++++ SOURCE MATERIAL
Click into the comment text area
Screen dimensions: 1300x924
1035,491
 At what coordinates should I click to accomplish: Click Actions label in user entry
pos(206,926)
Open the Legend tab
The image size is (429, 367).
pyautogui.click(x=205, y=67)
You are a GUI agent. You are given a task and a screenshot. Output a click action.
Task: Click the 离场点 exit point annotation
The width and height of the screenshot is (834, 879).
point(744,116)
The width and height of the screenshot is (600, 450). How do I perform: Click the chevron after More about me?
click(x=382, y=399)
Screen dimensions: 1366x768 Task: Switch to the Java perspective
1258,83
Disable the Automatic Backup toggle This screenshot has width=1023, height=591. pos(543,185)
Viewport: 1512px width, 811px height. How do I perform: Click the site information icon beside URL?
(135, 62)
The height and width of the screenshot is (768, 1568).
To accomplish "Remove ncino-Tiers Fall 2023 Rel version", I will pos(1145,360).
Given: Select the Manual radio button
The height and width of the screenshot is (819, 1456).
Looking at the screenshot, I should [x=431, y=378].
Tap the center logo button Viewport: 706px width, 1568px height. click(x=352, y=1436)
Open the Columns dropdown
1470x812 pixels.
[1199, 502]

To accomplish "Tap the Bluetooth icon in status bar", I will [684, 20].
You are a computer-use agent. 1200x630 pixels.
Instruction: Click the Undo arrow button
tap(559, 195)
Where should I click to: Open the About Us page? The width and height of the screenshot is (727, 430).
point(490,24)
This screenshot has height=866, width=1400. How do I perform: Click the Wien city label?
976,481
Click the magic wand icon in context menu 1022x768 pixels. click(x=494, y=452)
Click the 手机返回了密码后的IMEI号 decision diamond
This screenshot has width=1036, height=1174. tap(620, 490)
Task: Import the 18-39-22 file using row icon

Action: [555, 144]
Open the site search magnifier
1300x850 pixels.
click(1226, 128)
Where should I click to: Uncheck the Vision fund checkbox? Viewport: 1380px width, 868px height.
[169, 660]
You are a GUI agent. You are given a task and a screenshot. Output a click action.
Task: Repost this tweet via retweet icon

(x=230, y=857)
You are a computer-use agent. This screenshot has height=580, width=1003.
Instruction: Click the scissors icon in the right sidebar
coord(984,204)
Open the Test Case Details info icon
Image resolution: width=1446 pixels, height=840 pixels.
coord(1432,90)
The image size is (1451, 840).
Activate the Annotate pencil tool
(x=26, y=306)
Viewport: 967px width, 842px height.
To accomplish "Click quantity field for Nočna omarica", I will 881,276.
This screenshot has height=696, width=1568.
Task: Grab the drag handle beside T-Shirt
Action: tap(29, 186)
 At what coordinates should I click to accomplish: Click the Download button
++++++++
__EXERCISE GOAL__
Recast the items above as a Markdown table with the columns Row and Line. Give each non-blank line its own numbered row, and leave out the blank lines.

__EXERCISE ANSWER__
| Row | Line |
|---|---|
| 1 | Click into the comment text area |
| 2 | Screen dimensions: 1300x924 |
| 3 | 1035,491 |
| 4 |  At what coordinates should I click to accomplish: Click Actions label in user entry |
| 5 | pos(206,926) |
| 6 | Open the Legend tab |
| 7 | The image size is (429, 367). |
| 8 | pyautogui.click(x=205, y=67) |
| 9 | You are a GUI agent. You are given a task and a screenshot. Output a click action. |
| 10 | Task: Click the 离场点 exit point annotation |
| 11 | The width and height of the screenshot is (834, 879). |
| 12 | point(744,116) |
| 13 | The width and height of the screenshot is (600, 450). How do I perform: Click the chevron after More about me? |
| 14 | click(x=382, y=399) |
| 15 | Screen dimensions: 1366x768 Task: Switch to the Java perspective |
| 16 | 1258,83 |
| 17 | Disable the Automatic Backup toggle This screenshot has width=1023, height=591. pos(543,185) |
| 18 | Viewport: 1512px width, 811px height. How do I perform: Click the site information icon beside URL? |
| 19 | (135, 62) |
| 20 | The height and width of the screenshot is (768, 1568). |
| 21 | To accomplish "Remove ncino-Tiers Fall 2023 Rel version", I will pos(1145,360). |
| 22 | Given: Select the Manual radio button |
| 23 | The height and width of the screenshot is (819, 1456). |
| 24 | Looking at the screenshot, I should [x=431, y=378]. |
| 25 | Tap the center logo button Viewport: 706px width, 1568px height. click(x=352, y=1436) |
| 26 | Open the Columns dropdown |
| 27 | 1470x812 pixels. |
| 28 | [1199, 502] |
| 29 | To accomplish "Tap the Bluetooth icon in status bar", I will [684, 20]. |
| 30 | You are a computer-use agent. 1200x630 pixels. |
| 31 | Instruction: Click the Undo arrow button |
| 32 | tap(559, 195) |
| 33 | Where should I click to: Open the About Us page? The width and height of the screenshot is (727, 430). |
| 34 | point(490,24) |
| 35 | This screenshot has height=866, width=1400. How do I perform: Click the Wien city label? |
| 36 | 976,481 |
| 37 | Click the magic wand icon in context menu 1022x768 pixels. click(x=494, y=452) |
| 38 | Click the 手机返回了密码后的IMEI号 decision diamond |
| 39 | This screenshot has width=1036, height=1174. tap(620, 490) |
| 40 | Task: Import the 18-39-22 file using row icon |
| 41 | Action: [555, 144] |
| 42 | Open the site search magnifier |
| 43 | 1300x850 pixels. |
| 44 | click(1226, 128) |
| 45 | Where should I click to: Uncheck the Vision fund checkbox? Viewport: 1380px width, 868px height. |
| 46 | [169, 660] |
| 47 | You are a GUI agent. You are given a task and a screenshot. Output a click action. |
| 48 | Task: Repost this tweet via retweet icon |
| 49 | (x=230, y=857) |
| 50 | You are a computer-use agent. This screenshot has height=580, width=1003. |
| 51 | Instruction: Click the scissors icon in the right sidebar |
| 52 | coord(984,204) |
| 53 | Open the Test Case Details info icon |
| 54 | Image resolution: width=1446 pixels, height=840 pixels. |
| 55 | coord(1432,90) |
| 56 | The image size is (1451, 840). |
| 57 | Activate the Annotate pencil tool |
| 58 | (x=26, y=306) |
| 59 | Viewport: 967px width, 842px height. |
| 60 | To accomplish "Click quantity field for Nočna omarica", I will 881,276. |
| 61 | This screenshot has height=696, width=1568. |
| 62 | Task: Grab the drag handle beside T-Shirt |
| 63 | Action: tap(29, 186) |
| 64 |  At what coordinates should I click to accomplish: Click the Download button |